Cassandra - Hazbin Hotel

2 0 0
                                    

- No, to jaki masz plan odnośnie tej reklamy? Pamiętaj, że zawarliśmy pakt i tak jak mnie obowiązuje moja część tak ciebie twoja. Więc masz stworzyć dla nas reklamę z prawdziwego zdarzenia. - powiedziała zdenerwowana Vagie do Alastora
- Oczywiście, niczym się nie przejmuj. Ja zawsze dotrzymuję danego słowa. Sam co prawda nie jestem ekspertem od reklam, to nie moja profesja, ale znam kogoś kto jest.
- To czemu nie powiedziałeś wcześniej? Traciliśmy tylko czas, a ty sam wiedziałeś, że nie stworzysz dobrej reklamy naszego hotelu. -
- Rozrywka moja droga.
- A czego innego ja się spodziewałam.
- Dobre pytanie. Musimy na nią chwilę poczekać. A tak poza tym to gdzie jest Charlie?
- Ma zebranie z Niebem w sprawie naszego projektu. A co to ma do rzeczy?

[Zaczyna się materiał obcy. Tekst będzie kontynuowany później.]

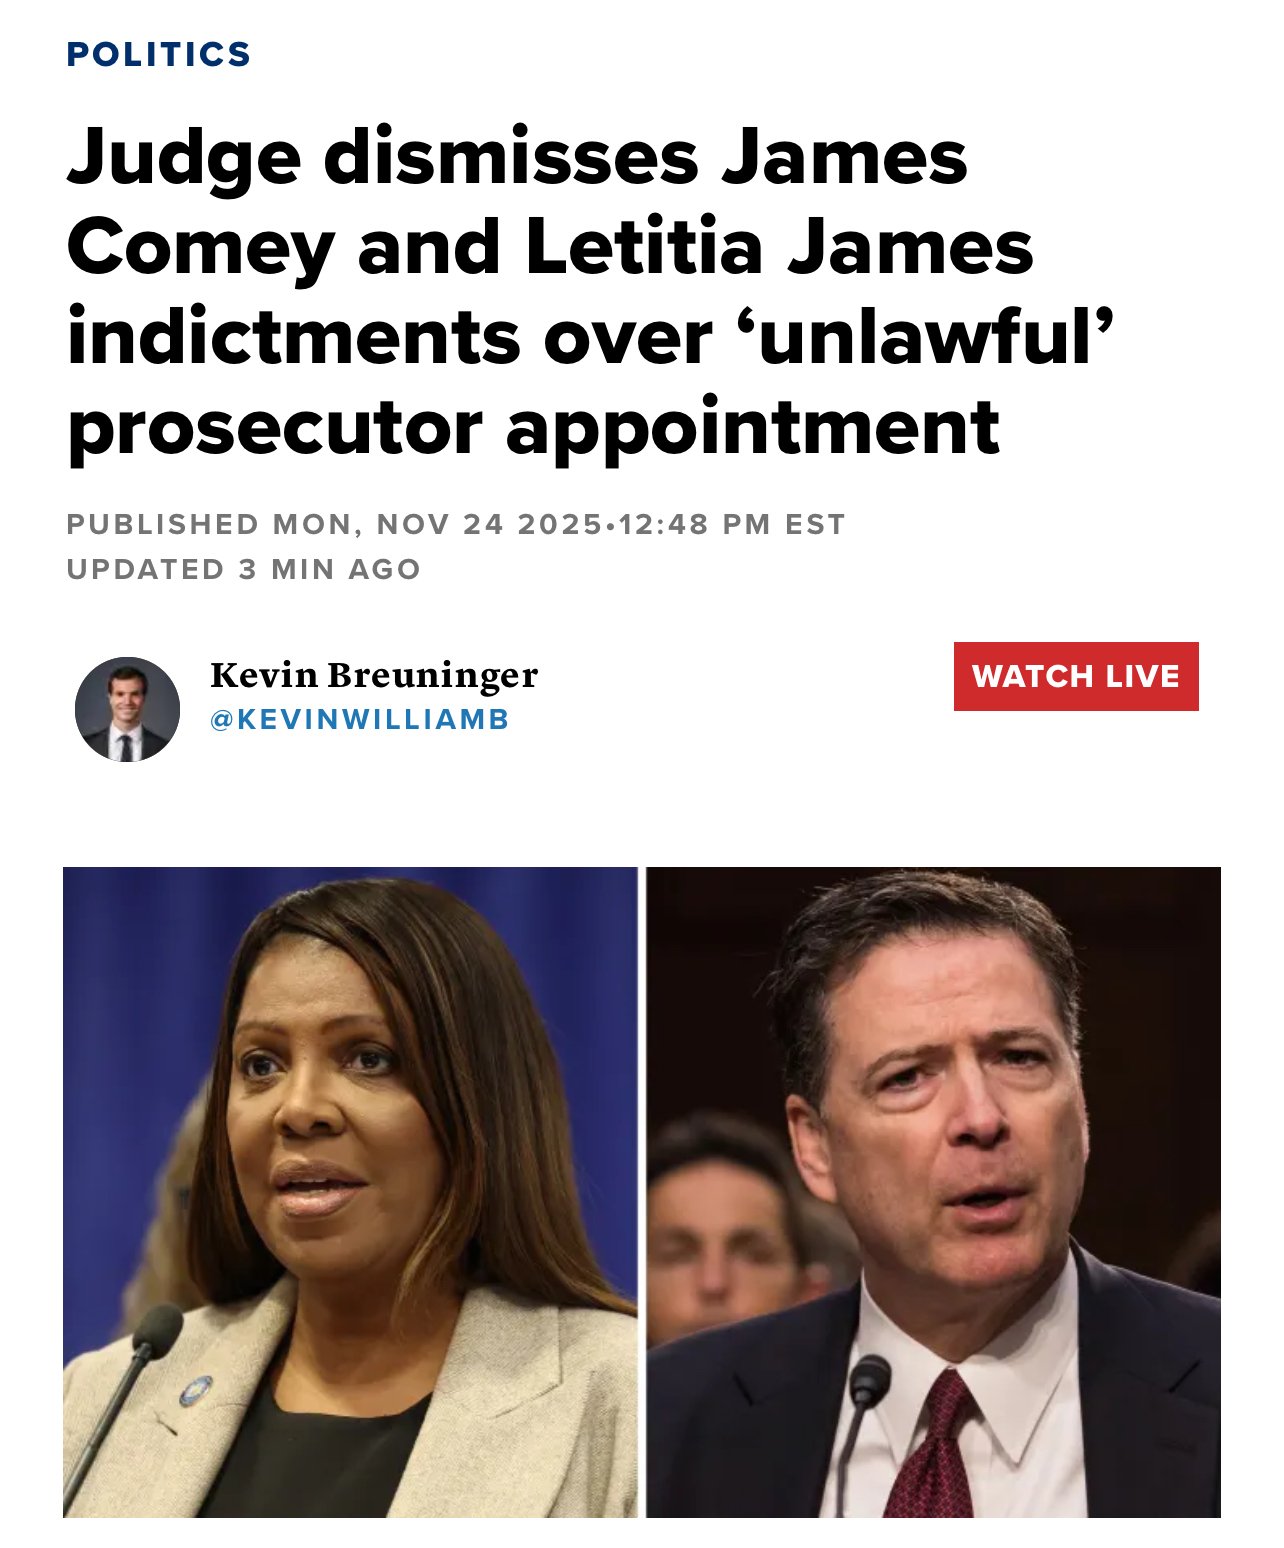Select the left photo with blue backdrop
Viewport: 1284px width, 1548px height.
click(x=350, y=1192)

- Poczekamy na nią. W końcu to główna postać, bez niej ta reklama się nie uda. - Vagie nie do końca kupowała wytłumaczenie Alastora, ale nie miała czasu się nad tym namyśleć, bo Charlie wróciła w średnio dobrym nastroju, chociaż nie chciała nikomu mówić o co chodzi. Vagie na prośbę Alastora zebrała wszystkich w holu
- Dobrze, A więc zgodziłem się zrobić dla nas nową reklamę. W tym celu potrzebujemy wsparcia, więc sprowadziłem moją znajomą. Poznajcie... - i otworzył drzwi za którymi stała szarowłosa dziewczyna z czarnym beretem na głowie. Weszła ona ale po szybkim zlustrowaniu wszystkich obecnych wzrokiem wyszła zamykając drzwi. Po kilku sekundach znów weszła zdenerwowana
- Alastor, co to kurwa ma być. Ja mam wam z tego zrobić reklamę? Sprzęt jest kompletnie beznadziejny, może i jestem zdolna, ale nie jestem cudotwórcą. No i ekipa. I oni mają wystąpić w profesjonalnej reklamie? Kogo tu mamy - jebanego kota alkoholika, laskę z rozdwojeniem jaźni, ciebie czyli psychola z potwornie urażonym ego, szmatę, albo szmaciarza, sama już nie wiem, emo z tragiczną przeszłością i ... - w tym momencie zatrzymała się na Charlie i po chwili wpatrywania się w nią w ciszy powiedziała
- Jak masz na imię?
- Charlie. - odparła
- Dobra, zrobię wam tą reklamę. Cudu nie gwarantuję, ale spróbuję. Ale dla twojej informacji robię to tylko dlatego, że czuje się w obowiązku wesprzeć jedyną obiektywnie dobrą osobę w piekle. - cała sytuacja była tak szybka i dziwna, że nikt nie wiedział co odpowiedzieć. Po chwili Alastor wytłumaczył
- To Cassie.
- Opowiadałeś jej o nas, czy ...
- Jeśli chodzi o to, że z miejsca was podsumowałam, to nie. Wasze charaktery można wyczytać w ułamku sekundy. Zwłaszcza jeśli czasami ogląda się telewizję można o części z was dowiedzieć się niemal wszystkiego. - ostatnie zdanie z całą pewnością było skierowane personalnie do Angel Dusta, jednak on jak zawsze nic sobie z tych słów nie robił. Charlie postanowiła załagodzić atmoswerę i oprowadziła Cassandrę po hotelu. Przedstawiła jej też wszystkich
- To jest Husk, to Nifty, to Angel, to Vagie, Alastora już znasz. - jednak dziewczyna nie słuchała, a rozglądała się za dobrym pomieszczeniem do nagrywania. W końcu znalazła dogodne i przy pomocy Alastora nakręciła reklamę. Pewnie byłoby ją stać na więcej, ale i tak była naprawdę nie najgorsza, a Charlie była nią wręcz oczarowana
- Jakie to świetne. Teraz na pewno przyciągniemy tłumy nowych dusz.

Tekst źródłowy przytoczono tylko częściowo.